PROVIDED PASSAGE –
□ □ □

The world of work described feels altogether more stable and predictable than it does now. Working depicts a time just before great changes happened in the workplace – changes that no one in the book predicted. The concept of a work-life balance was decades away, as was the idea of a portfolio career; most of the men and women Terkel spoke to could expect to remain in one job until retirement. Few of the interviewees mention the potential threats that computers pose to their livelihood. The spectre of race loomed over much of the testimony, but not once in 589 pages does anyone express fear that their work might be outsourced to Mexico, India or China. The future was something to embrace rather than to fear. “The 20-hour week is a possibility today,” Mike told Terkel. The reality is that, four decades on, workers are expected to work longer, retire later and forgo many of their benefits and securities.

While revisiting the book is a reminder of how the world – with its e-jobs and virtual offices – has changed, it is also a reminder of what does not change: the desire for dignity and respect. “I’m a checker and I’m very proud of it,” says Babe, a supermarket worker who had been doing the same job for almost 30 years. “I’m making an honest living. Whoever looks down on me, they’re lower than I am.” Roy, a 58-year-old garbage man, tells Terkel “I don’t look down on my job in any way. I couldn’t say I despise myself for doing it. I feel better at it than I did at the office. It’s meaningful to society.”
Many of the specific jobs in Working may have disappeared, but in a world where calls from the US and the UK could both be answered in Bangalore, where we shop in the same stores, eat in the same restaurant franchises and shop online from the same behemoths, Working remains a timely read. The new musical adaptation includes characters in jobs that did not exist in the early 70s – an Indian call centre operator, a Deliveroo-style delivery boy and a hedge fund manager – alongside Terkel’s defunct 70s jobs.
In his introduction, Terkel wondered if “perhaps immortality is part of the quest. To be remembered was the wish, spoken and unspoken, of the heroes and heroines of this book.” For some, that immortality came through what they made. “Nothing in this world lasts forever,” says Carl, a stonemason, “but … Bedford limestone, they claim, deteriorates one sixteenth of an inch every hundred years and it’s around four or five inches for a house. So that’s getting awful close.” For others, such as firefighter Tom, immortality came through what they did. “You see them come out with babies in their hands. You see them give mouth-to-mouth when a guy’s dying. You can’t get around that shit. That’s real … It shows I did something on this earth.” Not everyone can be a firefighter, but all those who shared their stories and words with Terkel did give their lives meaning, and in return, through capturing them in his book, he conferred on them something very close to immortality.

□ □ □

TASK PROMPT – In the excerpt about Terkel's Working, how long had Babe, the supermarket checker, been doing the same job? Rely only on the excerpt about Terkel's Working for this.

DATA SECTION –
□ □ □

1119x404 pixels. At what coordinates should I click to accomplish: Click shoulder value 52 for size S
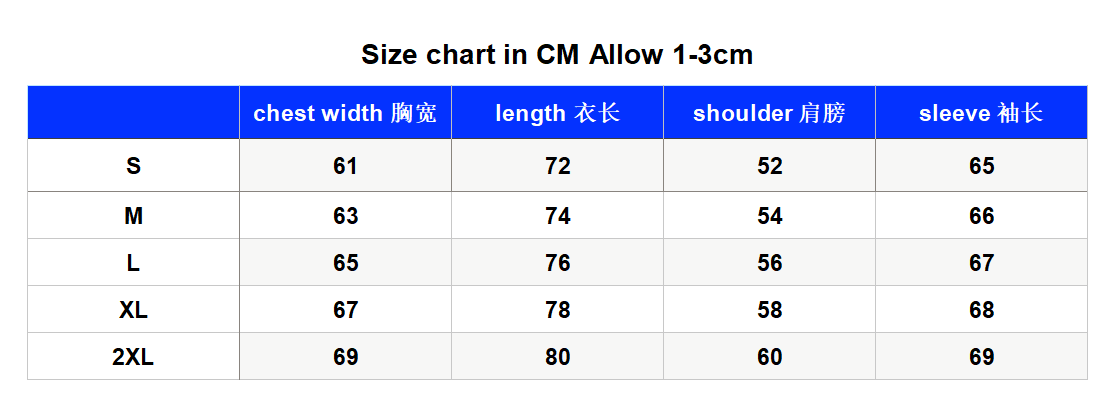769,166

□ □ □

THE COMPLETED TASK – Almost 30 years.